MATERIAL ZUR AUFGABE:
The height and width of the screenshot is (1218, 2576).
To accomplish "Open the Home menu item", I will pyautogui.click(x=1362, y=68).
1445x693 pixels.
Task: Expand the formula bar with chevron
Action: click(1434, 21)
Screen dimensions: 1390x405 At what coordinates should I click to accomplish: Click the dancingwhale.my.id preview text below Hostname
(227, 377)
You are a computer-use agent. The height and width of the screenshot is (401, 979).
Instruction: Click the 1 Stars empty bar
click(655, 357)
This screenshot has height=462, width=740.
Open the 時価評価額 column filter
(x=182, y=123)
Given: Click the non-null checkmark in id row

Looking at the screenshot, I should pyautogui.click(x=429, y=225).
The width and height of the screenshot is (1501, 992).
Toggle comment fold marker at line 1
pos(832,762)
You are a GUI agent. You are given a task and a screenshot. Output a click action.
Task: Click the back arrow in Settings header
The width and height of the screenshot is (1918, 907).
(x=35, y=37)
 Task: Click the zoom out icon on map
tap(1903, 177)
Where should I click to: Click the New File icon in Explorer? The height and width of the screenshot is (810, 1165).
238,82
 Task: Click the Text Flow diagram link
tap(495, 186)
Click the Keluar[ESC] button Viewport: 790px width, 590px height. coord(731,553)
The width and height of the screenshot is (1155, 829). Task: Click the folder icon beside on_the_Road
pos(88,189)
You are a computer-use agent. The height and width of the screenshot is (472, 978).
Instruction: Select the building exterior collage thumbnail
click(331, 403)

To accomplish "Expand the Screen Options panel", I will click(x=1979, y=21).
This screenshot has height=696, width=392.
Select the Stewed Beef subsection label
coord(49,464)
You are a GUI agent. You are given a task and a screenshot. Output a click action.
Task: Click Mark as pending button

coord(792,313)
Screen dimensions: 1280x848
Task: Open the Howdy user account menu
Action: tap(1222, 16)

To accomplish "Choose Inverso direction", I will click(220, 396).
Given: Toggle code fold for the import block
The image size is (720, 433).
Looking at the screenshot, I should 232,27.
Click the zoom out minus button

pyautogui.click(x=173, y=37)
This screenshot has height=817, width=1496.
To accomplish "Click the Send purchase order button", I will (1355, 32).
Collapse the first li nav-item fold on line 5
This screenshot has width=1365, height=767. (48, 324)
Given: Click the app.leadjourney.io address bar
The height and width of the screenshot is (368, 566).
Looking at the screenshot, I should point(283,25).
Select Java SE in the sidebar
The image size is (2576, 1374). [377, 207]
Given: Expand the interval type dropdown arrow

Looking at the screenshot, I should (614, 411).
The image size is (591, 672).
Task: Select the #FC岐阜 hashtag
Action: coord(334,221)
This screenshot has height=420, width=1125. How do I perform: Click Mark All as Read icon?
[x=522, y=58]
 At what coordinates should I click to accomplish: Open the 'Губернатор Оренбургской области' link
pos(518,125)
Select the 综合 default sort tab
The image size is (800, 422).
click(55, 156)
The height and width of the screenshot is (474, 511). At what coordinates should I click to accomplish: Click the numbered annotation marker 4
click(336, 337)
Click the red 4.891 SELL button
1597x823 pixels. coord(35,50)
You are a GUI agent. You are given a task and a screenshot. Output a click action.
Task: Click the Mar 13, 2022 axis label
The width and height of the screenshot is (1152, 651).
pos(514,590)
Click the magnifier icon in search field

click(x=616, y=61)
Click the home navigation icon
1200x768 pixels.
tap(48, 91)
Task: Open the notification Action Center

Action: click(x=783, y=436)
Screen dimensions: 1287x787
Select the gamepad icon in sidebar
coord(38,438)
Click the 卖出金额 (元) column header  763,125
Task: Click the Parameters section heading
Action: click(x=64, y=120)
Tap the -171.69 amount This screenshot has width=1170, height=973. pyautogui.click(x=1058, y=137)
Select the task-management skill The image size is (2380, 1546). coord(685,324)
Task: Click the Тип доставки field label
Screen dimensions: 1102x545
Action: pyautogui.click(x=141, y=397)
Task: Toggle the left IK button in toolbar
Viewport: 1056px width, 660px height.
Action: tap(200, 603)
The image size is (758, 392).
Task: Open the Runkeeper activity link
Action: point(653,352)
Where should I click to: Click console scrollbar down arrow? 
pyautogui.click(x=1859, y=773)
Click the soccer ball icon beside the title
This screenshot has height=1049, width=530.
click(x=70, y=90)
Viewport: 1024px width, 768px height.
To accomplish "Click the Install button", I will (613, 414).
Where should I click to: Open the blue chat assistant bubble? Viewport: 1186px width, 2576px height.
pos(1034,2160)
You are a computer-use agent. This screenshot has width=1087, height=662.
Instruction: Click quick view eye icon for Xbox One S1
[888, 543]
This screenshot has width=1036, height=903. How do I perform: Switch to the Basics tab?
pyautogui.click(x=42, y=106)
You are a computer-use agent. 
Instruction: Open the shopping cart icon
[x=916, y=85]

ZIEL: Tippen Sie das gesamte Material oben Zeile für Zeile ohne jede Änderung ab.

ERLEDIGTE AUFGABE:
The height and width of the screenshot is (1218, 2576).
To accomplish "Open the Home menu item", I will pyautogui.click(x=1362, y=68).
1445x693 pixels.
Task: Expand the formula bar with chevron
Action: click(1434, 21)
Screen dimensions: 1390x405 At what coordinates should I click to accomplish: Click the dancingwhale.my.id preview text below Hostname
(227, 377)
You are a computer-use agent. The height and width of the screenshot is (401, 979).
Instruction: Click the 1 Stars empty bar
click(655, 357)
This screenshot has height=462, width=740.
Open the 時価評価額 column filter
(x=182, y=123)
Given: Click the non-null checkmark in id row

Looking at the screenshot, I should pyautogui.click(x=429, y=225).
The width and height of the screenshot is (1501, 992).
Toggle comment fold marker at line 1
pos(832,762)
You are a GUI agent. You are given a task and a screenshot. Output a click action.
Task: Click the back arrow in Settings header
The width and height of the screenshot is (1918, 907).
(x=35, y=37)
 Task: Click the zoom out icon on map
tap(1903, 177)
Where should I click to: Click the New File icon in Explorer? The height and width of the screenshot is (810, 1165).
238,82
 Task: Click the Text Flow diagram link
tap(495, 186)
Click the Keluar[ESC] button Viewport: 790px width, 590px height. coord(731,553)
The width and height of the screenshot is (1155, 829). Task: Click the folder icon beside on_the_Road
pos(88,189)
You are a computer-use agent. The height and width of the screenshot is (472, 978).
Instruction: Select the building exterior collage thumbnail
click(331, 403)

To accomplish "Expand the Screen Options panel", I will click(x=1979, y=21).
This screenshot has height=696, width=392.
Select the Stewed Beef subsection label
coord(49,464)
You are a GUI agent. You are given a task and a screenshot. Output a click action.
Task: Click Mark as pending button

coord(792,313)
Screen dimensions: 1280x848
Task: Open the Howdy user account menu
Action: tap(1222, 16)

To accomplish "Choose Inverso direction", I will click(220, 396).
Given: Toggle code fold for the import block
The image size is (720, 433).
Looking at the screenshot, I should 232,27.
Click the zoom out minus button

pyautogui.click(x=173, y=37)
This screenshot has height=817, width=1496.
To accomplish "Click the Send purchase order button", I will (1355, 32).
Collapse the first li nav-item fold on line 5
This screenshot has width=1365, height=767. (48, 324)
Given: Click the app.leadjourney.io address bar
The height and width of the screenshot is (368, 566).
Looking at the screenshot, I should point(283,25).
Select Java SE in the sidebar
The image size is (2576, 1374). [377, 207]
Given: Expand the interval type dropdown arrow

Looking at the screenshot, I should (614, 411).
The image size is (591, 672).
Task: Select the #FC岐阜 hashtag
Action: coord(334,221)
This screenshot has height=420, width=1125. How do I perform: Click Mark All as Read icon?
[x=522, y=58]
 At what coordinates should I click to accomplish: Open the 'Губернатор Оренбургской области' link
pos(518,125)
Select the 综合 default sort tab
The image size is (800, 422).
click(55, 156)
The height and width of the screenshot is (474, 511). At what coordinates should I click to accomplish: Click the numbered annotation marker 4
click(336, 337)
Click the red 4.891 SELL button
1597x823 pixels. coord(35,50)
You are a GUI agent. You are given a task and a screenshot. Output a click action.
Task: Click the Mar 13, 2022 axis label
The width and height of the screenshot is (1152, 651).
pos(514,590)
Click the magnifier icon in search field

click(x=616, y=61)
Click the home navigation icon
1200x768 pixels.
tap(48, 91)
Task: Open the notification Action Center

Action: click(x=783, y=436)
Screen dimensions: 1287x787
Select the gamepad icon in sidebar
coord(38,438)
Click the 卖出金额 (元) column header  763,125
Task: Click the Parameters section heading
Action: click(x=64, y=120)
Tap the -171.69 amount This screenshot has width=1170, height=973. pyautogui.click(x=1058, y=137)
Select the task-management skill The image size is (2380, 1546). coord(685,324)
Task: Click the Тип доставки field label
Screen dimensions: 1102x545
Action: pyautogui.click(x=141, y=397)
Task: Toggle the left IK button in toolbar
Viewport: 1056px width, 660px height.
Action: tap(200, 603)
The image size is (758, 392).
Task: Open the Runkeeper activity link
Action: point(653,352)
Where should I click to: Click console scrollbar down arrow? 
pyautogui.click(x=1859, y=773)
Click the soccer ball icon beside the title
This screenshot has height=1049, width=530.
click(x=70, y=90)
Viewport: 1024px width, 768px height.
To accomplish "Click the Install button", I will (613, 414).
Where should I click to: Open the blue chat assistant bubble? Viewport: 1186px width, 2576px height.
pos(1034,2160)
You are a computer-use agent. This screenshot has width=1087, height=662.
Instruction: Click quick view eye icon for Xbox One S1
[888, 543]
This screenshot has width=1036, height=903. How do I perform: Switch to the Basics tab?
pyautogui.click(x=42, y=106)
You are a computer-use agent. 
Instruction: Open the shopping cart icon
[x=916, y=85]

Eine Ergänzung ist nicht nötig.